The Journal of Bone & Joint Surgery British Volume
Vol. 89-B, Issue 3 | Pages 417 - 420
1 Mar 2007
Bielecki TM Gazdzik TS Arendt J Szczepanski T Kròl W Wielkoszynski T

Platelet-rich plasma is a new inductive therapy which is being increasingly used for the treatment of the complications of bone healing, such as infection and nonunion. The activator for platelet-rich plasma is a mixture of thrombin and calcium chloride which produces a platelet-rich gel.

We analysed the antibacterial effect of platelet-rich gel in vitro by using the platelet-rich plasma samples of 20 volunteers. In vitro laboratory susceptibility to platelet-rich gel was determined by the Kirby-Bauer disc-diffusion method. Baseline antimicrobial activity was assessed by measuring the zones of inhibition on agar plates coated with selected bacterial strains.

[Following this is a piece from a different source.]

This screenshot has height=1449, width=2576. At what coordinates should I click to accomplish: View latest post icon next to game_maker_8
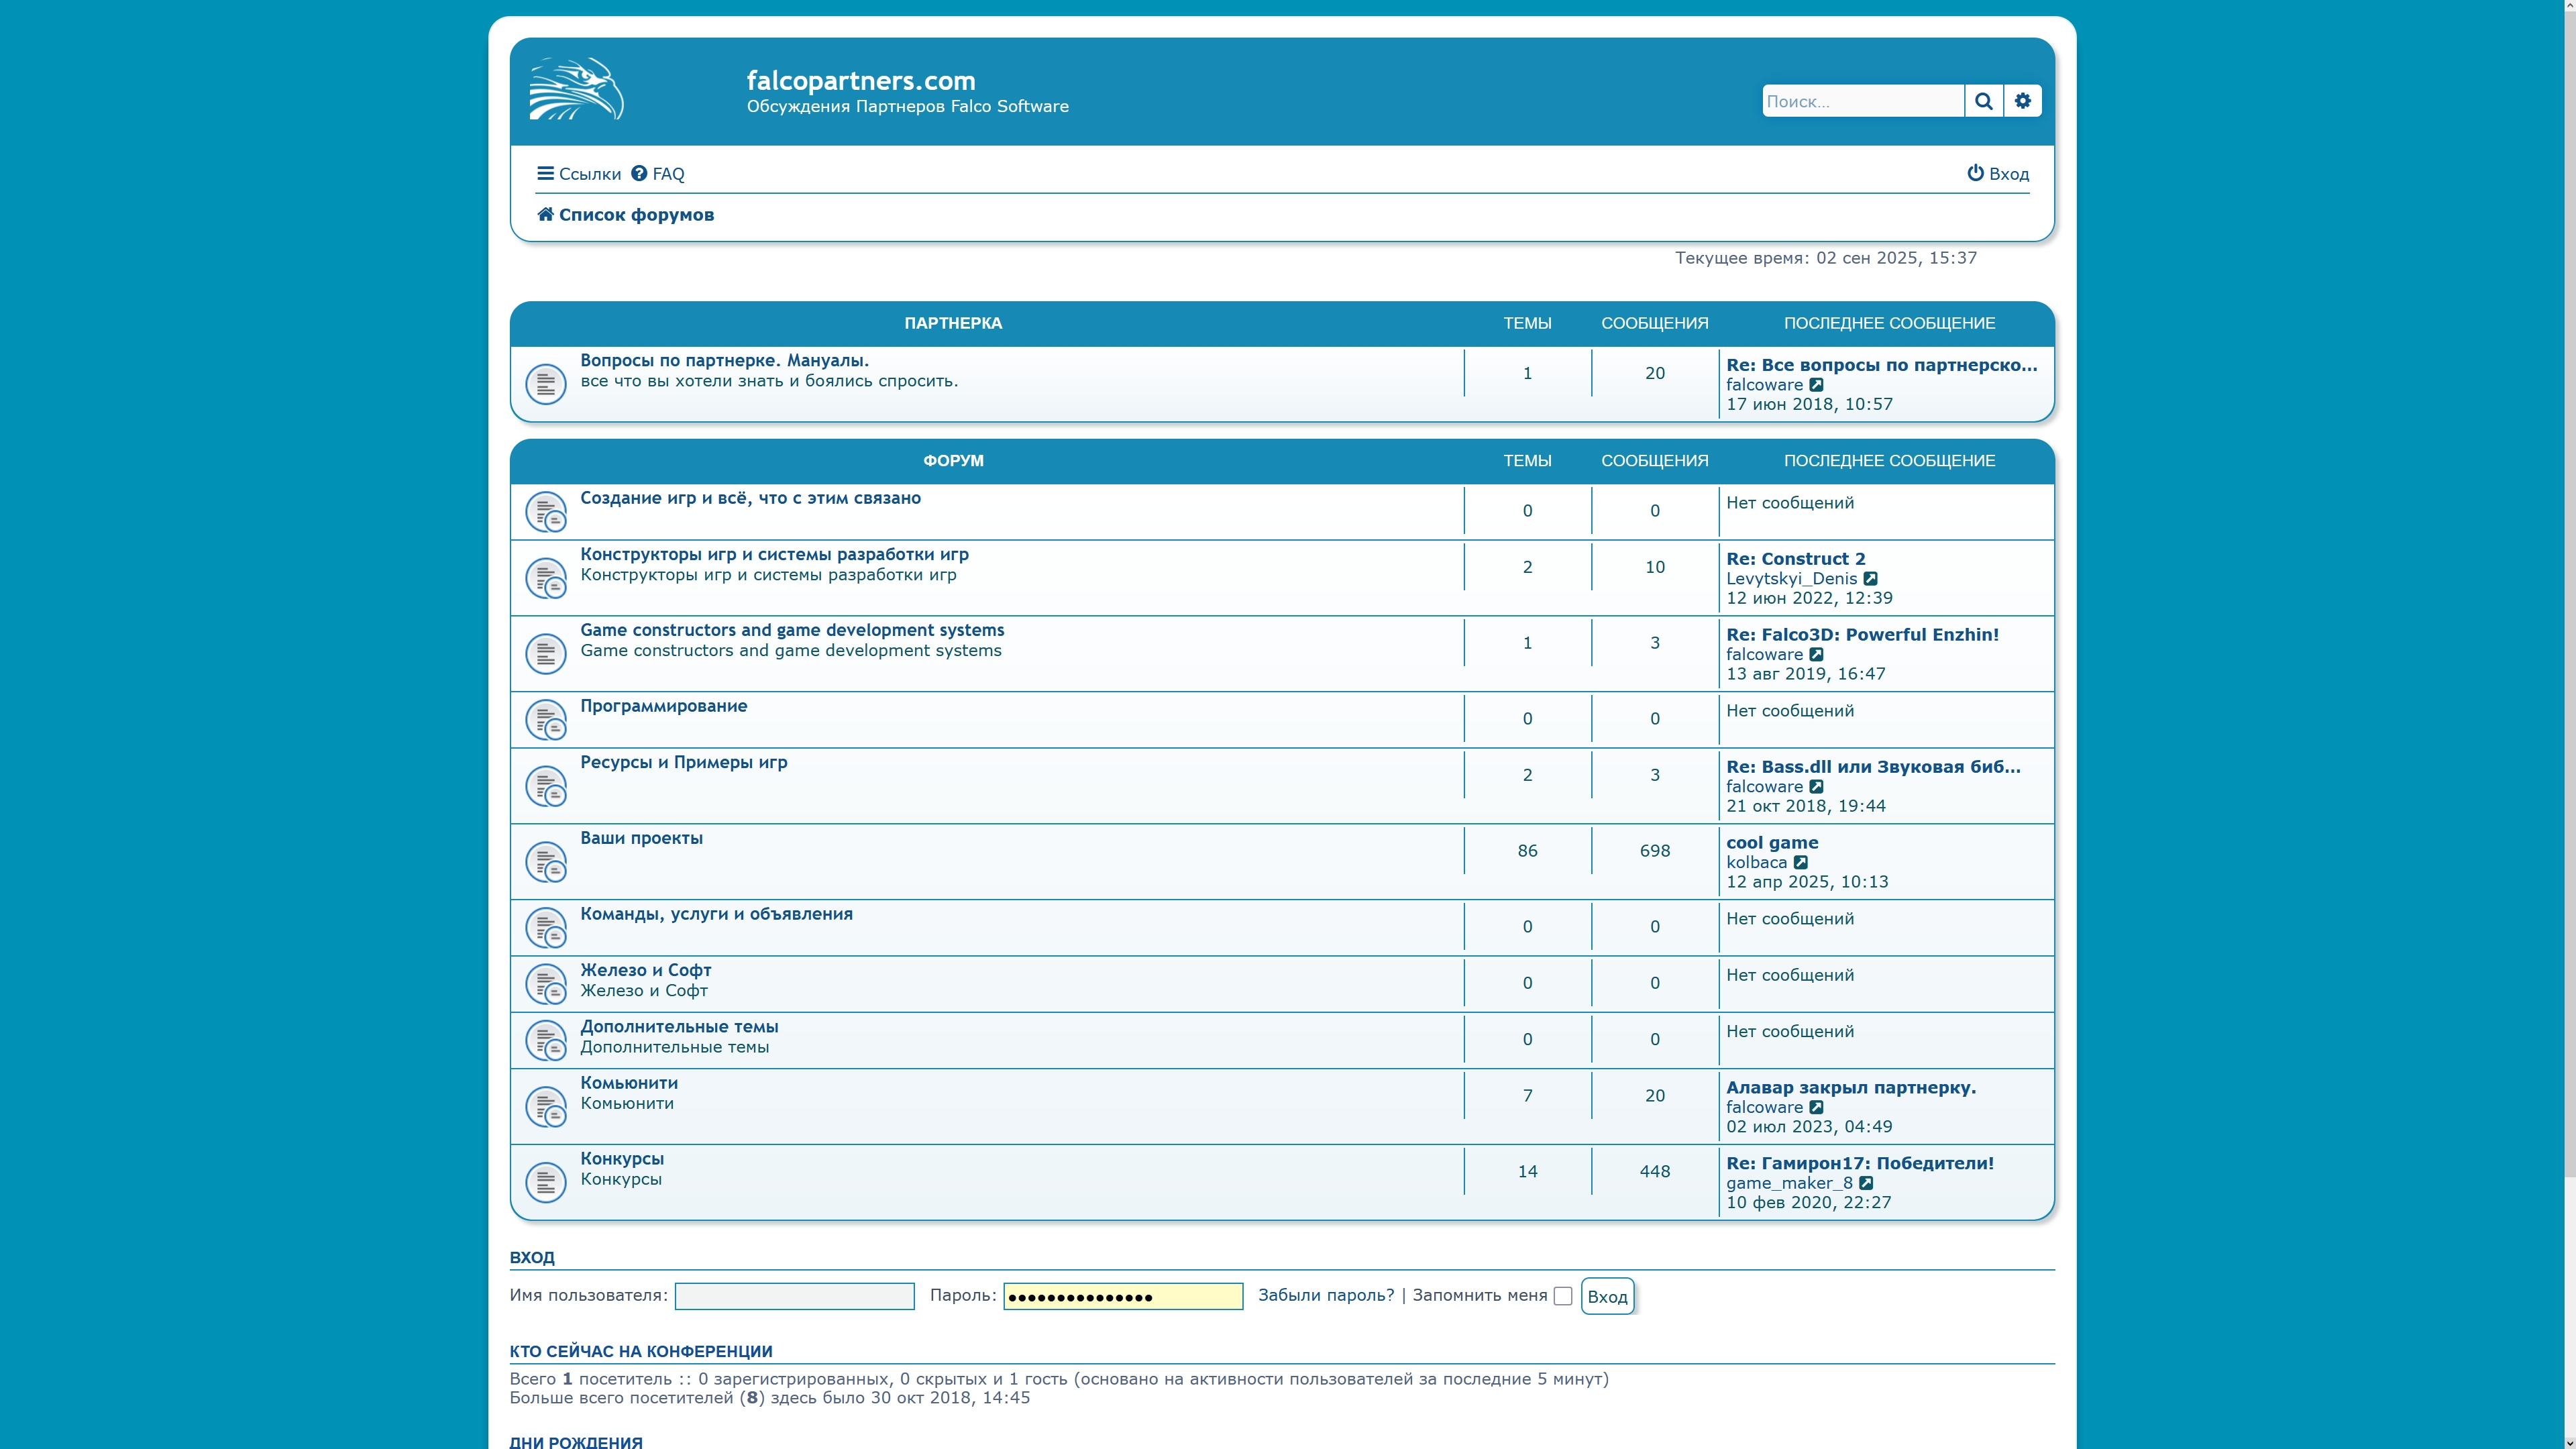point(1866,1183)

Zones of inhibition produced by platelet-rich gel ranged between 6 mm and 24 mm (mean 9.83 mm) in diameter. Platelet-rich gel inhibited the growth of Staphylococcus aureus and was also active against Escherichia coli. There was no activity against Klebsiella pneumoniae, Enterococcus faecalis, and Pseudomonas aeruginosa. Moreover, platelet-rich gel seemed to induce the in vitro growth of Ps. aeruginosa, suggesting that it may cause an exacerbation of infections with this organism. We believe that a combination of the inductive and antimicrobial properties of platelet-rich gel can improve the treatment of infected delayed healing and nonunion.